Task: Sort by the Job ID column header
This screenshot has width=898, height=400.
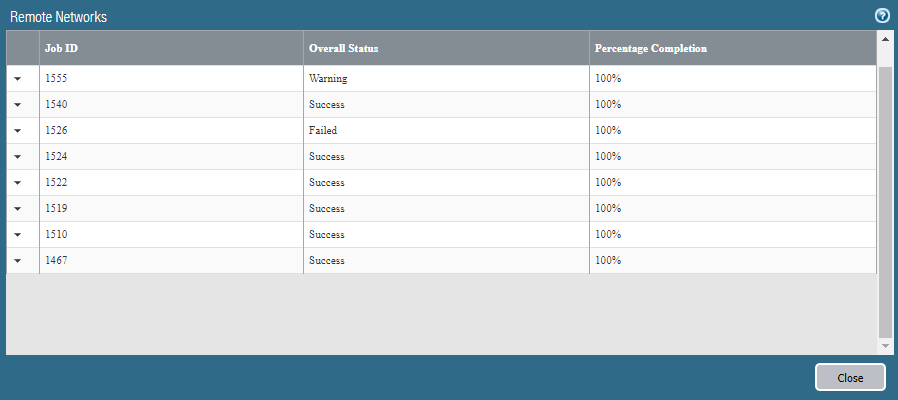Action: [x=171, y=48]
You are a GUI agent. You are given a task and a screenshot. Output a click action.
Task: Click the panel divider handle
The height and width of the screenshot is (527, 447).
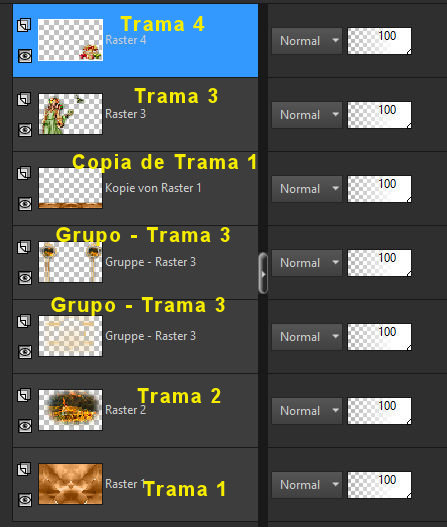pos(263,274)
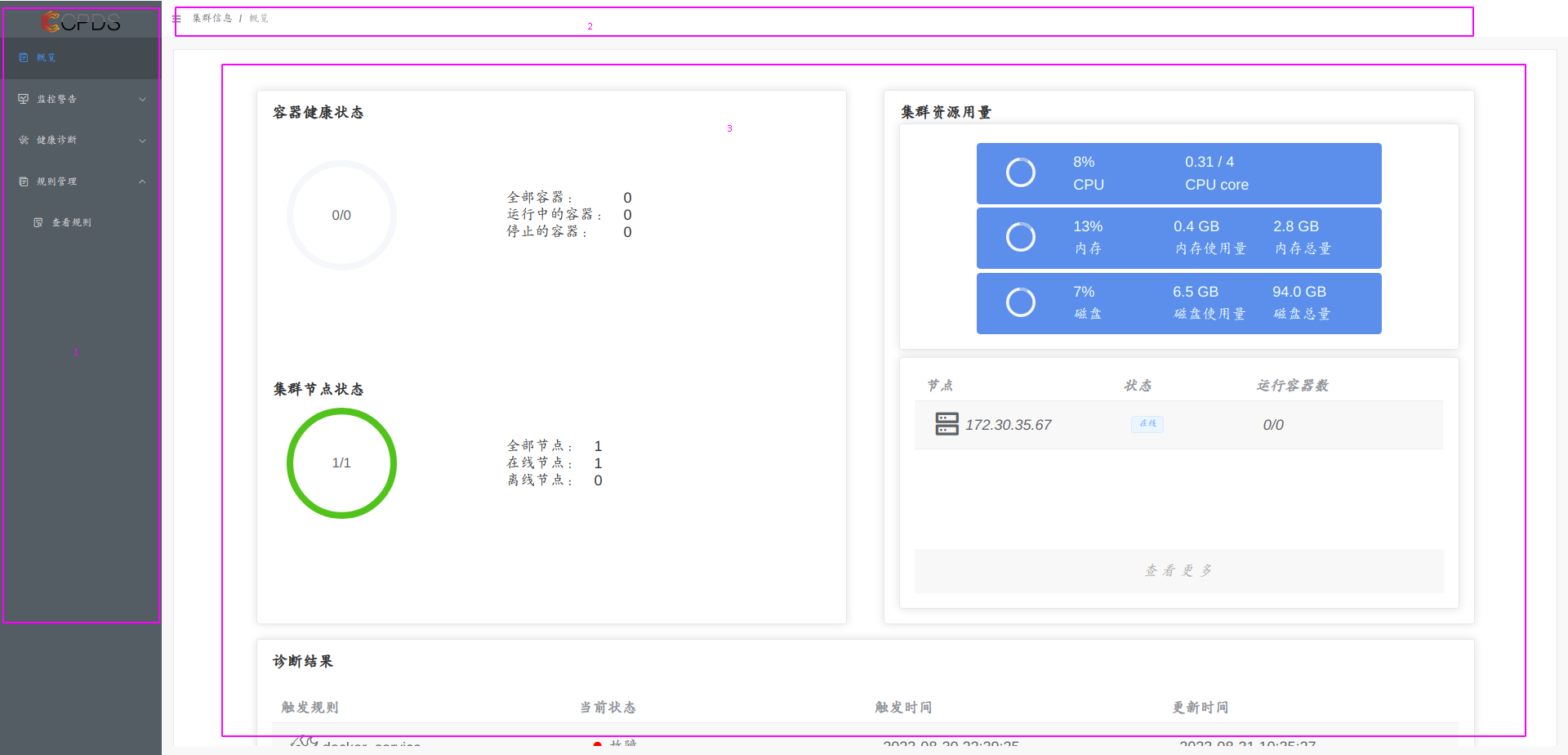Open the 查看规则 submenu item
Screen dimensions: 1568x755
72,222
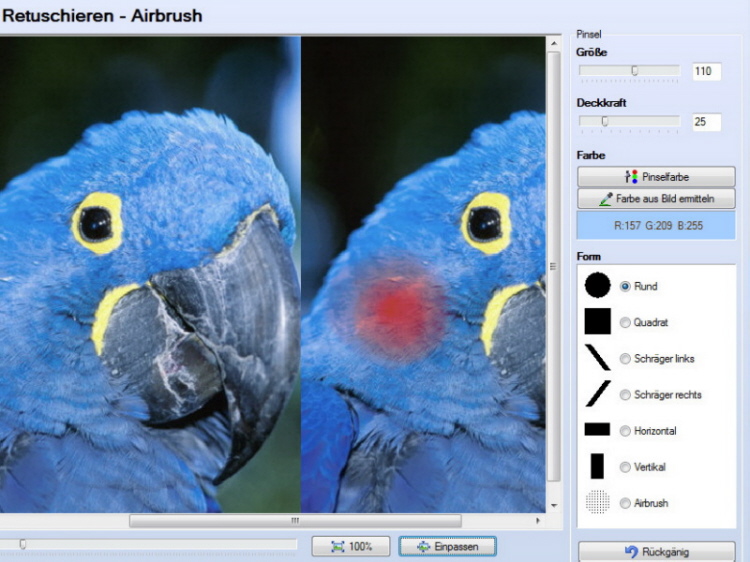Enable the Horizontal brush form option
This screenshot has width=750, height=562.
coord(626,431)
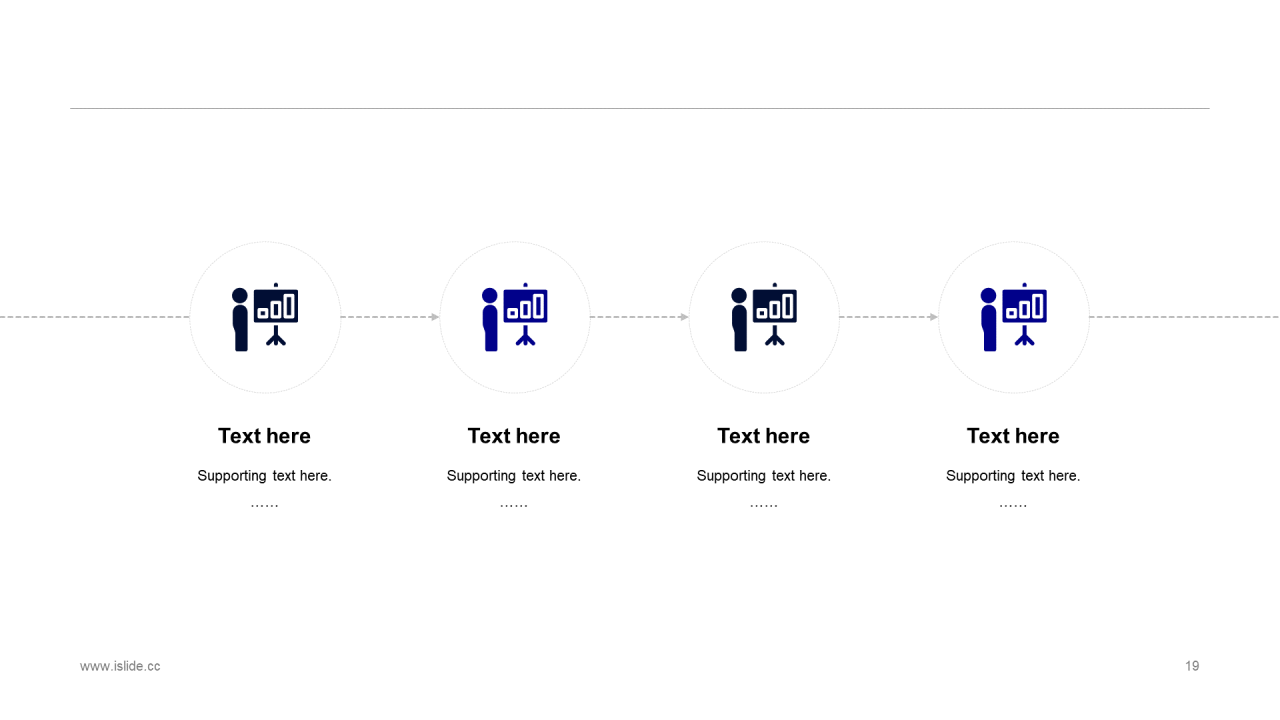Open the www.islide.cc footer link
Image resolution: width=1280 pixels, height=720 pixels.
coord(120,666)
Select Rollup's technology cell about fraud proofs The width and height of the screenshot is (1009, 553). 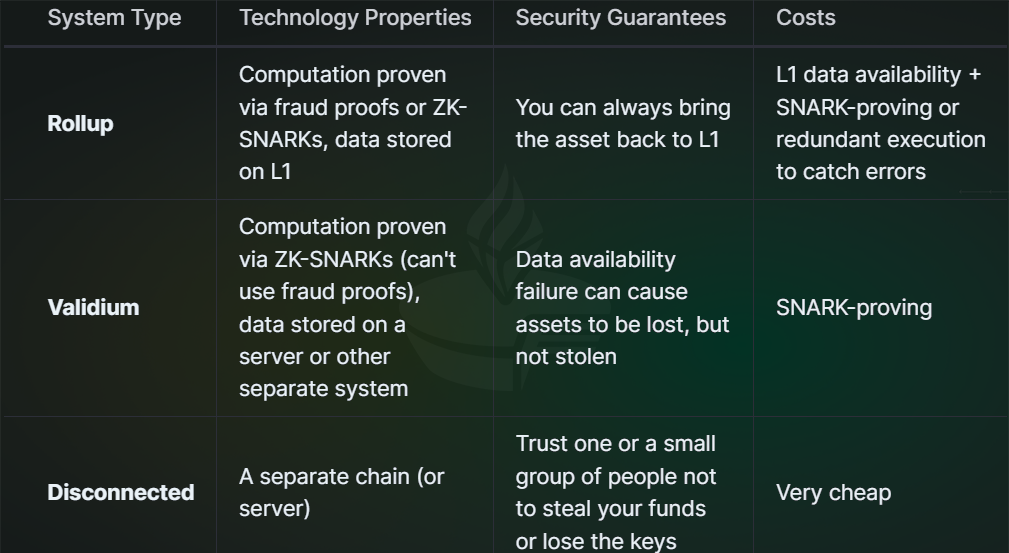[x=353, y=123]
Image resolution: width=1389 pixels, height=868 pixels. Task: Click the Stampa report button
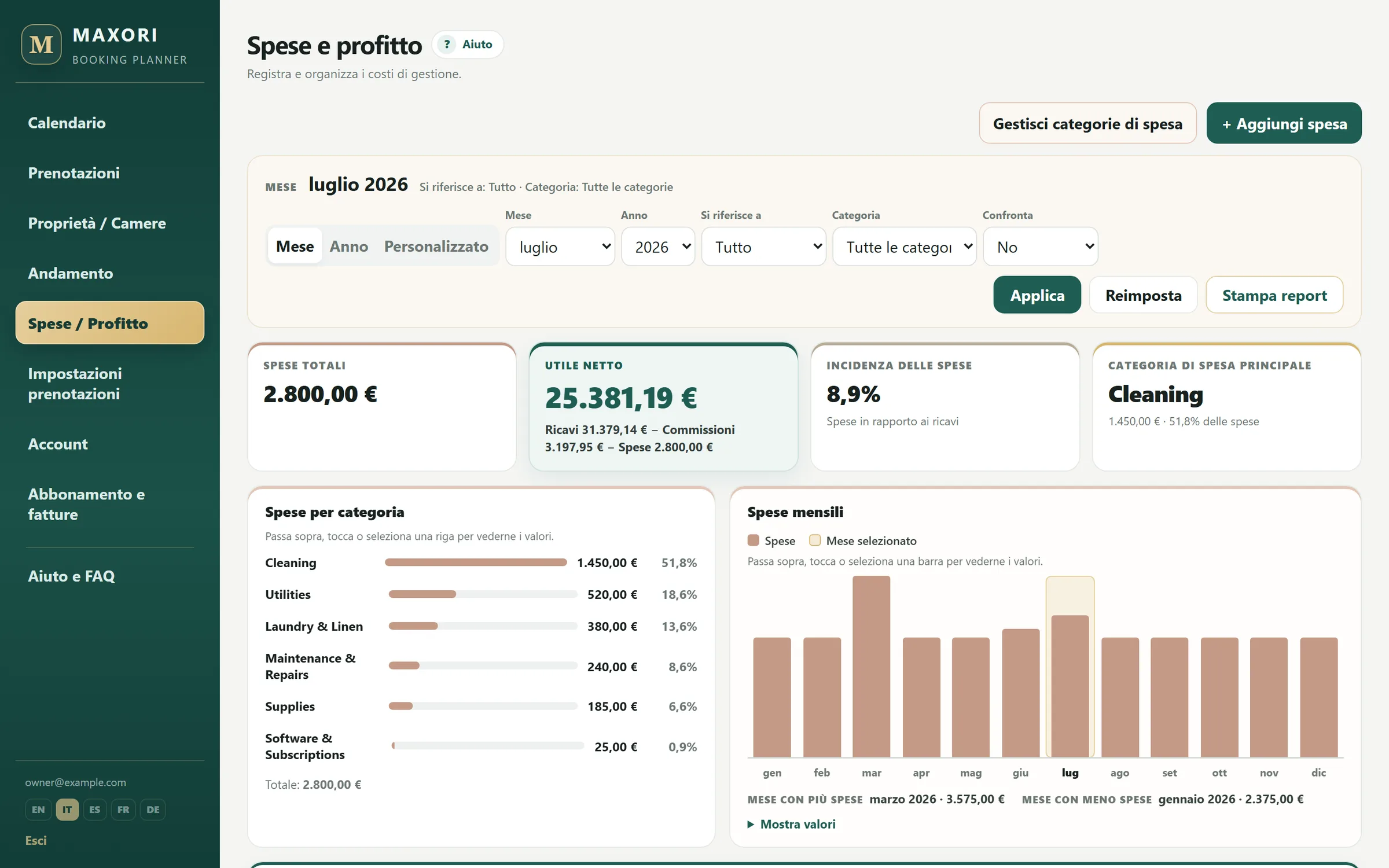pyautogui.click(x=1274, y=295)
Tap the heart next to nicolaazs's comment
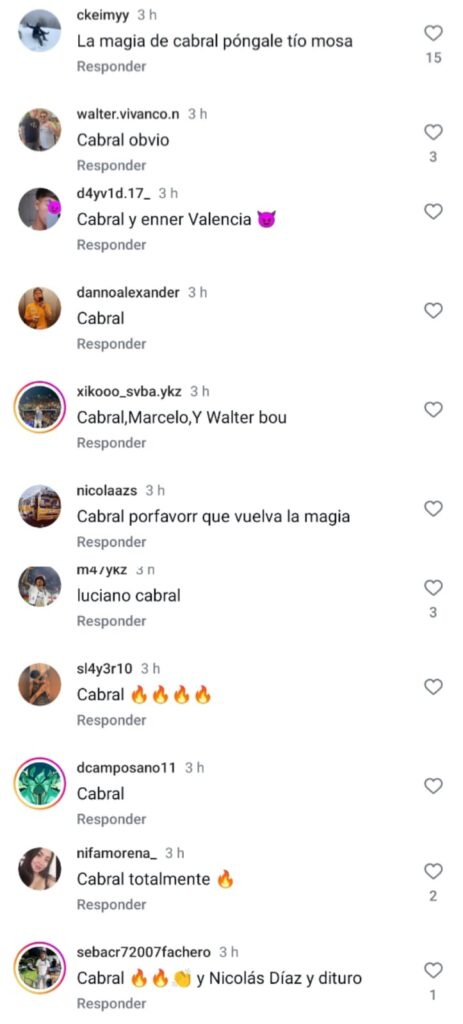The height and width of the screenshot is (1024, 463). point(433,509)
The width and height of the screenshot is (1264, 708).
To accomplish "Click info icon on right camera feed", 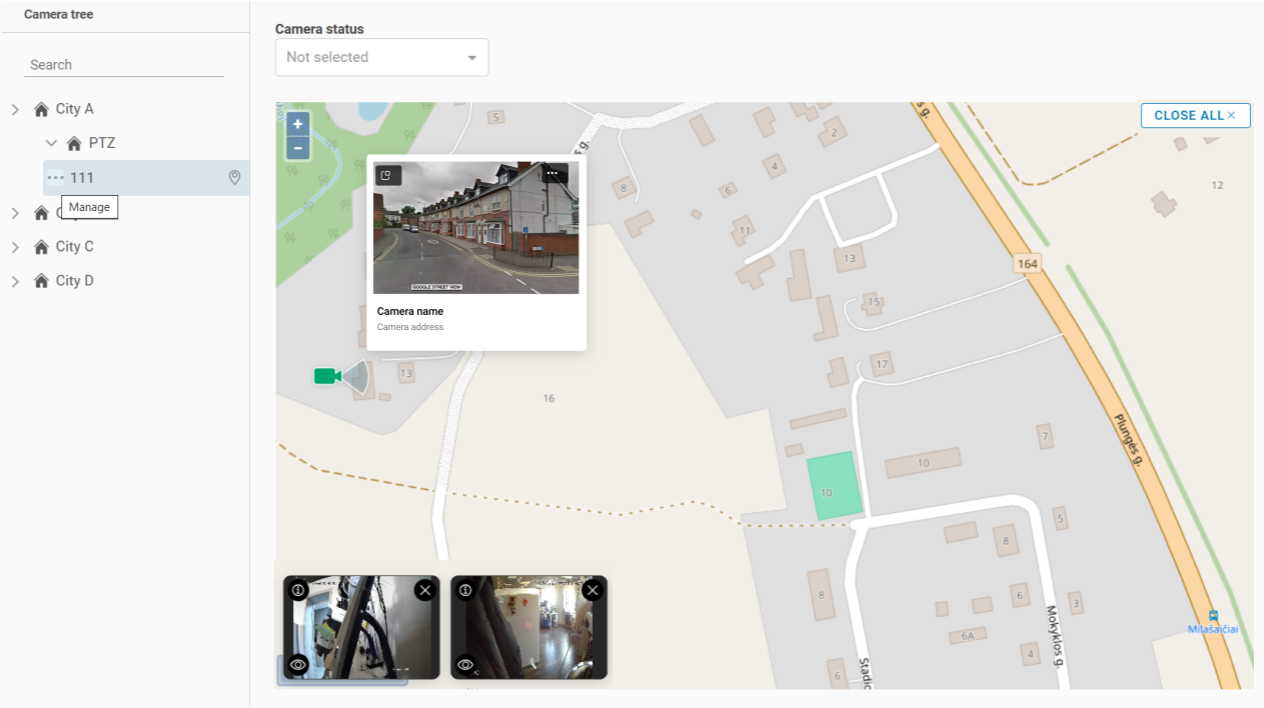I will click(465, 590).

******************************

In the answer, set down only the lines from the opening line of the listing through the line that holds "Task: Click the panel divider handle", exactly as they appear, minus the pictures.

Task: Sort by the Job ID column header
This screenshot has width=898, height=400.
Action: [x=171, y=48]
You are a GUI agent. You are given a task and a screenshot. Output a click action.
Task: Click the panel divider handle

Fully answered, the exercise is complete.